Alexander Meyers Presenting his research at ASPB.

Alexander Meyers presented his research at ASPB.

Alexander Myers presented a poster presentation on his dissertation research: Plant response under fractional gravity.”

His co-authors are Nathan Madonich and Chris Wolverton of Ohio Wesleyan University and Wyatt.

Abstract:  A plant’s ability to sense and respond to gravity is critical to its proper growth and development. As humans begin to explore extraterrestrial environments, plants will be a vital source of food and bioregenerative life support. However, the evolution of plants has prepared them only for the 1g conditions of Earth. Gaining an understanding of how plants will grow under the conditions of low earth orbit (0g), Earth’s moon (0.16g), and Mars (0.38g) is critical to the success of human space exploration. EMCS-PGP (European Modular Cultivation System- Plant Gravity Perception) is an experiment designed to assess the physical and transcriptomic effects of fractional gravity on Arabidopsis seedlings. Over 1,200 seedlings were loaded into EMCS seed cassettes and sent to the International Space Station.
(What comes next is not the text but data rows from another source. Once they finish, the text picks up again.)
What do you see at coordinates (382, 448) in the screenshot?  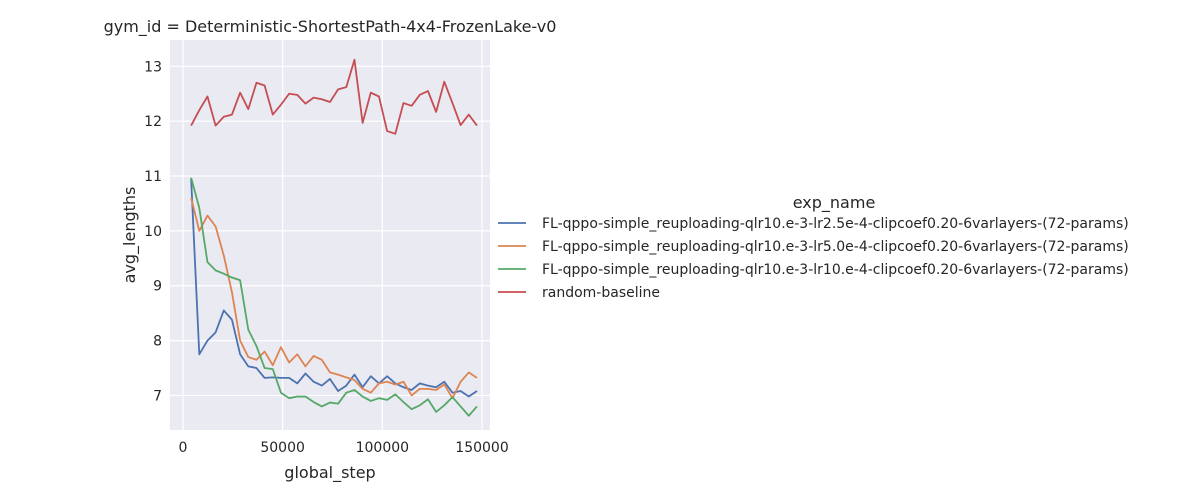 I see `x-tick-label: 100000` at bounding box center [382, 448].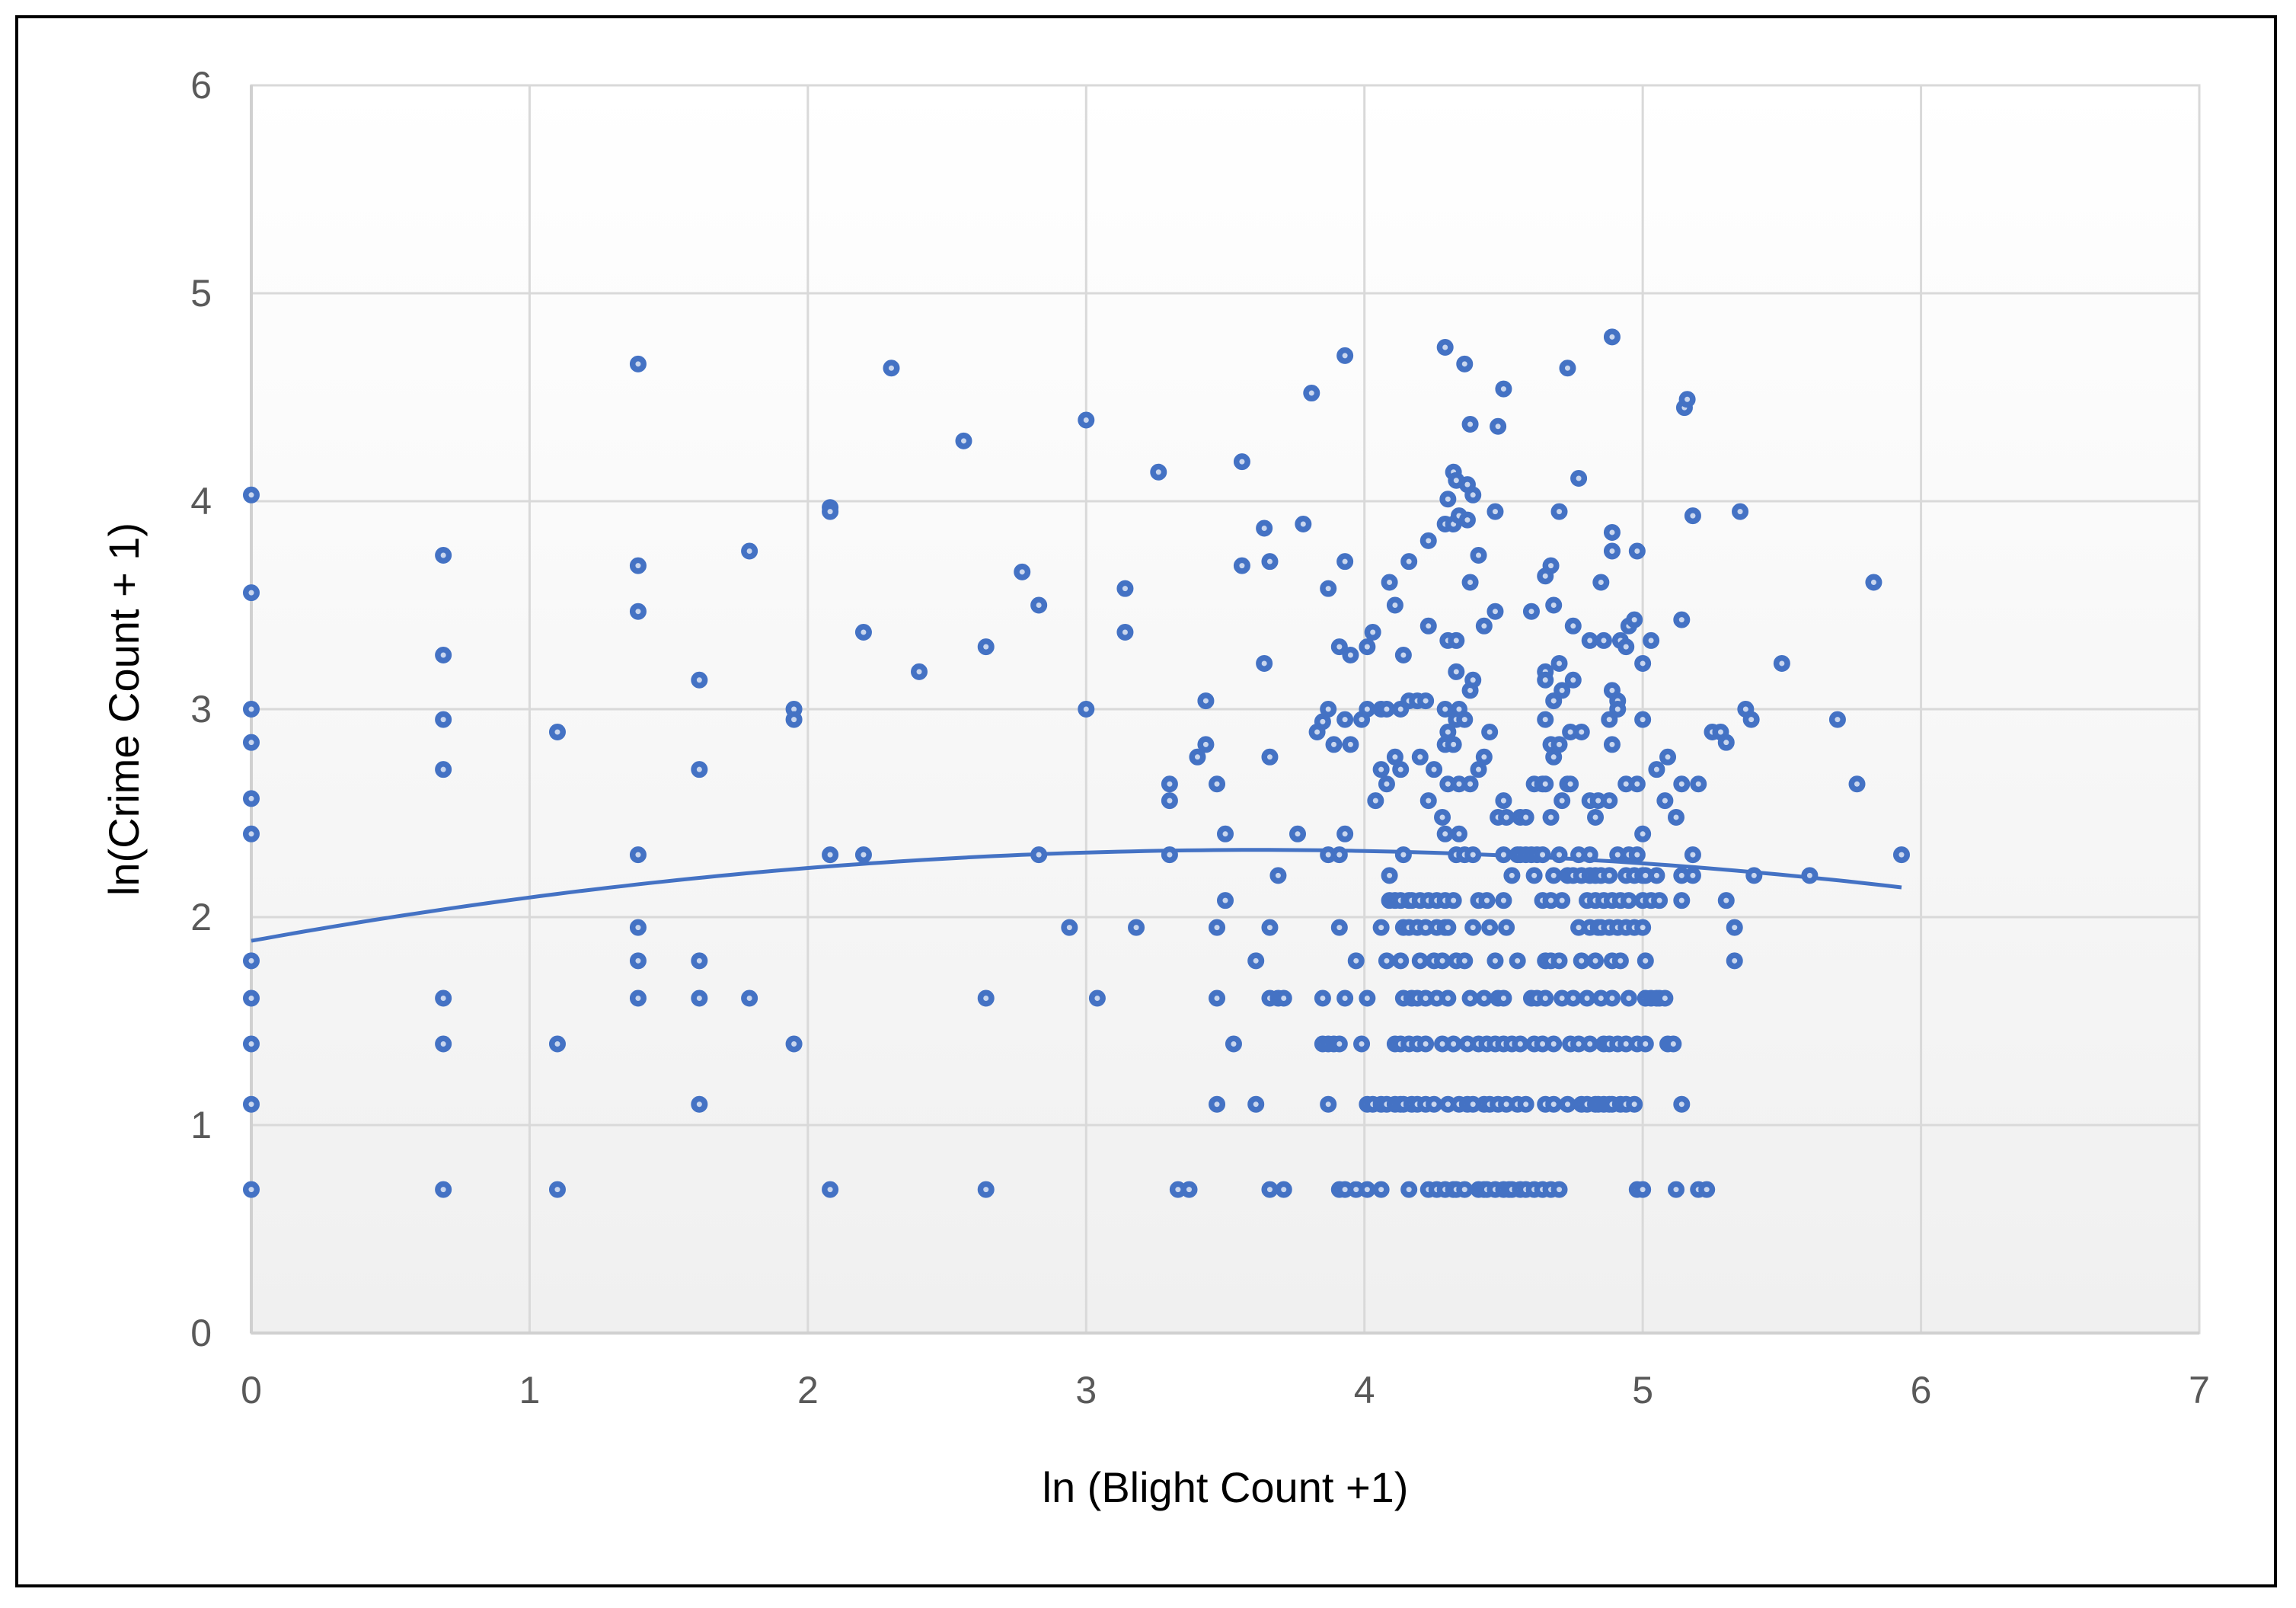 This screenshot has height=1608, width=2296. What do you see at coordinates (530, 1390) in the screenshot?
I see `x-tick-label: 1` at bounding box center [530, 1390].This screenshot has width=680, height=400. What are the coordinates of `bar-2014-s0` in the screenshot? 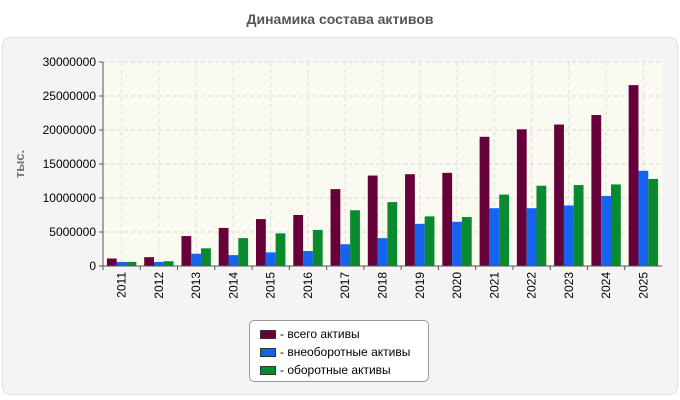 It's located at (224, 246).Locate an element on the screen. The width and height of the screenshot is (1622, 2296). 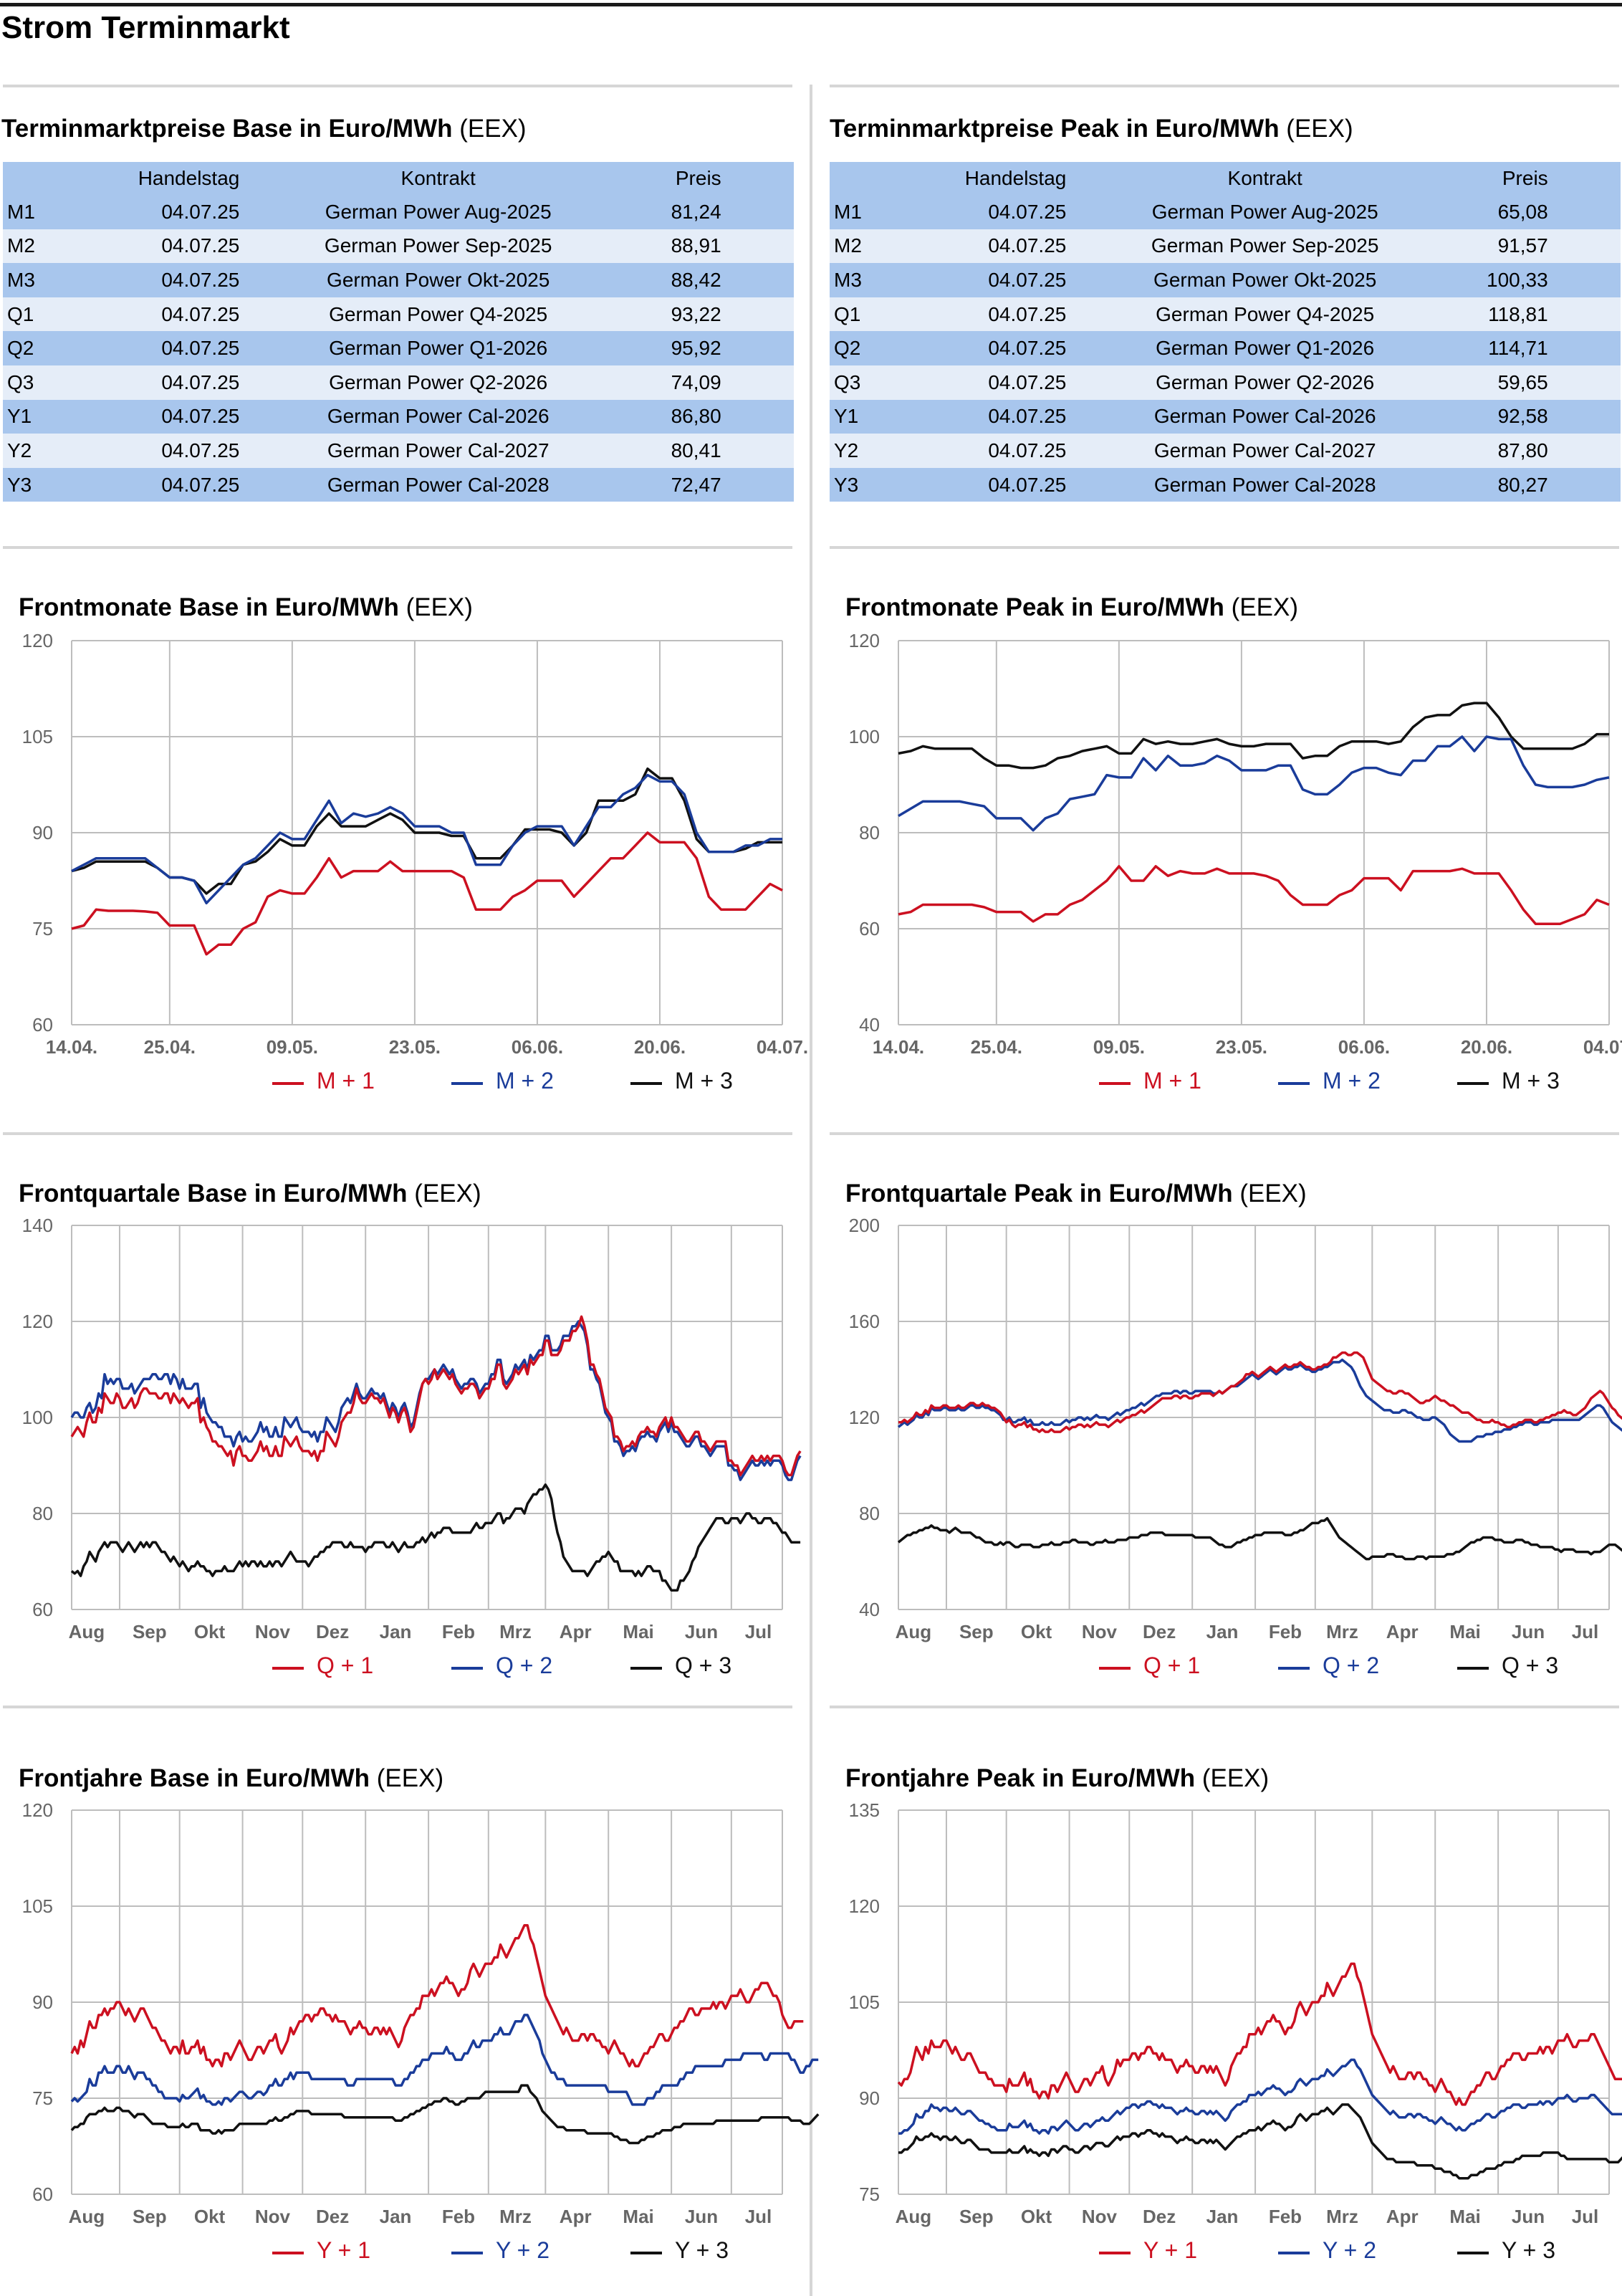
legend-label: Q + 1 is located at coordinates (1172, 1665).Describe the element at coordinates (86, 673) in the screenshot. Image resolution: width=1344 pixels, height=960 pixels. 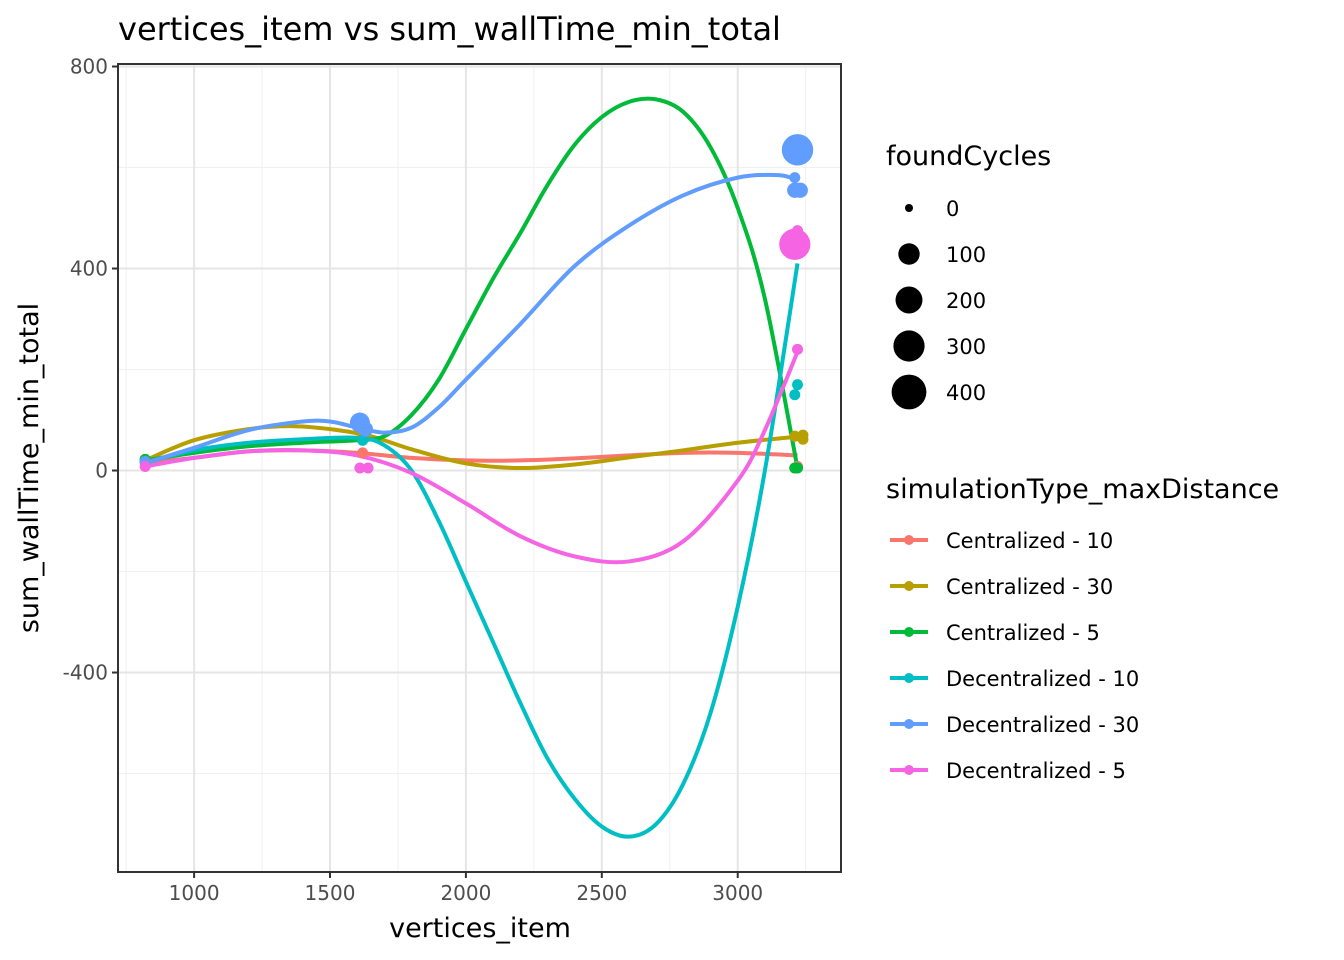
I see `y-tick-label: -400` at that location.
The cassettes were loaded onto the EMCS rotor, and subjected to centrifugal force equating to g levels between 0.006g to 1g. Root and hypocotyl bending were assessed by still images collected during the experiment. After the experiment the seedlings were frozen and returned to Earth for molecular analysis. Seedlings were dissected into root tip, root, hypocotyl, and cotyledon fractions, their RNA extracted, and sent for sequencing to assess tissue- and gravity-specific transcriptomic effects.